2.5 years could be it for your starter battery. Its best to have them both the same age or the old one will hurt the new one. 

Off to the boat, best of luck.


----------



## TrueBlue (Oct 11, 2004)

If the battery banks are both fully charged, hold at least a 12 volt charge, and none of your 12 devices are working while underway, there's obviously a short or poor wire contact somewhere in the electrical system. 

You'll need to test the circuits for continuity, starting from the batttery terminal posts to each device to find the fault.


----------



## sailhog (Dec 11, 2006)

BF,
I had them on both last night in order to recharge them. I'm thinking I made a stupid mistake... The only time I plug my boat in is when we're overnighting at a marina. I still don't see why these 12v functions don't work when they've got enough juice to start the engine.


----------



## sailhog (Dec 11, 2006)

TrueBlue said:


> If the battery banks are both fully charged, hold at least a 12 volt charge, and none of your 12 devices are working while underway, there's obviously a short or poor wire contact somewhere in the electrical system.
> 
> You'll need to test the circuits for continuity, starting from the batttery terminal posts to each device to find the fault.


TB,
Nothing comes on even when the engine is running, which leads me to believe that it isn't necessarily the batteries. I'll need to get the batts tested. I need to do a lot of stuff...


----------



## sailingdog (Mar 19, 2006)

SH—

Is it time to start running around and panicking yet???  

When you were futzing with the batteries, any chance you might have blown a fuse, tripped a breaker or knocked a fuse loose??? If you have a volt-ohmmeter, you probably should check continuity on all the circuits, and also see what kind of voltages you're getting off of each battery as well as off the alternator.


----------



## PBzeer (Nov 11, 2002)

» RECORDED INFORMATION:
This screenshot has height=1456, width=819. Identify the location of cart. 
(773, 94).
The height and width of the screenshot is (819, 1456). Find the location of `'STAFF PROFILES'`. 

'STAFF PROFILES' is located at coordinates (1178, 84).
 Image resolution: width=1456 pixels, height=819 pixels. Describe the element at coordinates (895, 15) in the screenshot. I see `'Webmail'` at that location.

» TASKS AND EXERCISES:
1) Reproduce the boat battery thread from "## sailingdog (Mar" up to and including "(Nov 11, 2002)".
2) In the boat battery thread, when does sailhog plug the boat in?
The data comes from a separate source with no connection to the boat battery thread.

» PER-TASK ANSWERS:
1)
## sailingdog (Mar 19, 2006)

SH—

Is it time to start running around and panicking yet???  

When you were futzing with the batteries, any chance you might have blown a fuse, tripped a breaker or knocked a fuse loose??? If you have a volt-ohmmeter, you probably should check continuity on all the circuits, and also see what kind of voltages you're getting off of each battery as well as off the alternator.


----------



## PBzeer (Nov 11, 2002)

2) Only when overnighting at a marina.